The warm friendship around large cups of hot steaming coffee and chewy chocolate chip cookies brought tears to Josie's eyes. She knew this was what she would miss most.

“Well, we have to get going.” Becky stood up to give Josie one last hug. “The kids will wonder what happened to us and I don’t want my mom to keep them all night.”

“I’ll miss you so much, but we’ll have to go to Harrisville and pick up our car in a couple of days”

“So, I’ll see you then!” said Becky as they headed to the car with a wave.

Josie closed and latched the front door, something that she never worried about doing in Harrisville. Turning around she leaned against the door and took in the room. The reflection of the fire from the fireplace danced on the light walls and the wood floor glowed. Clint got busy putting the beds together so they could all get a good night’s sleep. Everything else could wait till morning.

Tucking their sons in, Josie listened to the boys say their prayers. Their little rituals would be maintained. She believed kids need consistency and routine to feel secure. She gave them each a soft kiss on their cheek and headed for her bedroom.

Clint didn’t participate much in the religious world of his wife and kids, other than to watch once in a while. He thought he would like to believe but he couldn’t do it without knowing it was real.

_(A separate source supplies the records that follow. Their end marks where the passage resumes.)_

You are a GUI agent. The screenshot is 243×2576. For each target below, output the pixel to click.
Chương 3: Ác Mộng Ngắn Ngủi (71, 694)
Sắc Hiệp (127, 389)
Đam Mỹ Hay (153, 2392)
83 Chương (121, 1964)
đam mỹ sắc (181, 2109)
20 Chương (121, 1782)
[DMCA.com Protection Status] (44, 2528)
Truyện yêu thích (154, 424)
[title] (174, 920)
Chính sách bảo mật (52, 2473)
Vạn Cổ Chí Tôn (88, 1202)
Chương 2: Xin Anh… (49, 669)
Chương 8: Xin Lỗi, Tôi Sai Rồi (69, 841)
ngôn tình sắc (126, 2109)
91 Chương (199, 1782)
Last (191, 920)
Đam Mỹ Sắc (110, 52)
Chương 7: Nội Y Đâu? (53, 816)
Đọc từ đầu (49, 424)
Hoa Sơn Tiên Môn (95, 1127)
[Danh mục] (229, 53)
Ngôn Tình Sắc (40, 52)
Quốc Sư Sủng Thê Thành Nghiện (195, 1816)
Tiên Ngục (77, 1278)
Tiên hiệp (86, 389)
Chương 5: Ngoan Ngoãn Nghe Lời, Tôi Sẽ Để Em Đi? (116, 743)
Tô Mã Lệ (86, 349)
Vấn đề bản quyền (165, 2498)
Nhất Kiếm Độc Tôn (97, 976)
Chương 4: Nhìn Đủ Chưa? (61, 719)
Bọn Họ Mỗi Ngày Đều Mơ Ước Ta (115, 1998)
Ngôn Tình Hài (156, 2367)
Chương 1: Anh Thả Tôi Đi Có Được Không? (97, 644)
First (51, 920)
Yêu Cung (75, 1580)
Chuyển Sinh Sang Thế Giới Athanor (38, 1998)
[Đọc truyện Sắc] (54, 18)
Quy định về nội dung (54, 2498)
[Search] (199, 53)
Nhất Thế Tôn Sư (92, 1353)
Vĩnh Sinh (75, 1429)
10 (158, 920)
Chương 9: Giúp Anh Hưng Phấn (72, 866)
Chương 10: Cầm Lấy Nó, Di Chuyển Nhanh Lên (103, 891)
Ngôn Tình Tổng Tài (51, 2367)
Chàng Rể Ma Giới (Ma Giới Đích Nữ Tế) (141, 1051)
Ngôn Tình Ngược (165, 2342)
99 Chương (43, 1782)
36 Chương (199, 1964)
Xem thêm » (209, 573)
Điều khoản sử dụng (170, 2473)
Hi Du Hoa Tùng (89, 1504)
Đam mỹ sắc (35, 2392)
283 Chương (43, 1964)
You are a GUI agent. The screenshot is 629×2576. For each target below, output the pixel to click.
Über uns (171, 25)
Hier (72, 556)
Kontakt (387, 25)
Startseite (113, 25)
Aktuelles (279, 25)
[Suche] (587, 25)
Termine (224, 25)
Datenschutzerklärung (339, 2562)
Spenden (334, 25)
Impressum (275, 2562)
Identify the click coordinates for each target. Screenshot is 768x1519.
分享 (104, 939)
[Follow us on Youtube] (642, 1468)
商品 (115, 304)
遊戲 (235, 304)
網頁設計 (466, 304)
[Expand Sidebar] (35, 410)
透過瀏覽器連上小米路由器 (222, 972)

“I’m so tired, Clint, and I didn’t really do much.”

“Then come to bed. You’ll feel better in the morning. There’s a whole new world waiting for us.” He patted her side of the bed.

Pulling off her clothes she climbed into bed and sighed as she felt the familiarity of her own bed. “This feels so good.”

Clint encircled her with his strong arms and drew her close to him. Feeling the swell of her belly and the fullness of her excited him. The warm feeling grew, and he hugged her gently as they snuggled down against the cool September air. The window was open slightly and the leaves of the trees were rustling outside. A storm was imminent, but that only made the comfort within the house more notable. Clint kissed the nape of her neck and drank in her familiar scent as they drifted off to sleep.

In the morning Clint left early to get started on the new project. Josie dressed, got the kids up, and started in on the unpacking. The house slowly became a home as Josie neatly arranged their belongings. Putting the familiar items in their designated places. A small tapestry of deer in a snowy field hung on the living room wall over the fireplace. A collection of teacups was neatly arranged on shelves with the saucers sitting upright behind them to show off the pretty flowers painted on the fine English china.

The house was light and bright. The atmosphere brought a sense of peace and tranquility. Josie thought about how much better it would look with some rugs, but she was in no position to make any at present. Josie’s floor loom stood in the corner ready and waiting until the baby was no longer distancing her from the pedals. The house was really starting to feel like home. It wasn’t Harrisville, but the familiar items brought the feeling of home, nevertheless.